Editorially: modello di business sbagliato, ma l’idea c’era

Storia di un fallimento che poteva essere evitato

Avete presente la romantica immagine di uno scrittore, nascosto in una solitaria casa di campagna, che riempie di parole e di storie un foglio bianco seguendo il flusso dei suoi pensieri, alla ricerca di una sempre maggiore ispirazione?

Bene, dimenticatela! Mandy Brown creatrice e CEO di Editorially, partiva proprio dal presupposto contrario: scrivere è diventato un processo che prevede la collaborazione tra più persone, chi fa la bozza, chi la controlla, chi la modifica, chi la prepara per la pubblicazione. Per rendere più semplice la cooperazione tra queste diverse figure, Mandy, editor esperta nella pubblicazione di libri sul Web Design, aveva creato la sua startup il cui motto era “Editorially makes collaborative writing easy”.

L’avventura di Mandy Brown e della sua squadra, composta da Jason Santa Maria, Ethan Marcotte, David Yee e Rob Brackett, era iniziata nel febbraio del 2013 con l’obiettivo di far funzionare al meglio il processo editoriale, sfruttando soprattutto il lavoro collaborativo di team remoti. Sì, perché “nella comunità tecnologica di oggi, il lavoro a distanza ha alcuni vantaggi evidenti. Per il datore di lavoro, ad esempio, consente l’assunzione di un insieme più eterogeneo di dipendenti” proveniente da diverse parti del mondo.

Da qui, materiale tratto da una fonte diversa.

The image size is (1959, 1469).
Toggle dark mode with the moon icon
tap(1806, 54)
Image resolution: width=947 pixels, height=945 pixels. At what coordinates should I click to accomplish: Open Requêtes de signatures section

In che modo Editorially aiutava i suoi utenti? Dando la possibilità a diverse persone di lavorare sulle versioni successive di uno stesso documento. Editorially era, infatti, un document editor rigidamente incentrato sulla composizione: la schermata di modifica era un enorme campo vuoto con poche opzioni che permettevano di redigere qualsiasi tipo di documento. Grazie a Markdown, tra l’altro, un tool di conversione da testo a HTML davvero semplice ed intuitivo, per scrivere sul web si dovevano solo imparare un paio di codici di formattazione. “Se sei capace di usare un emoticon, hai tutti i mezzi per imparare il Markdown”. Gli utenti potevano, inoltre, invitare collaboratori ai quali veniva data l’autorizzazione a intervenire a loro volta sul testo. Molto interessante era anche la possibilità di tenere traccia di ogni modifica grazie ad una timeline che permetteva di tornare indietro alle versioni precedenti del documento.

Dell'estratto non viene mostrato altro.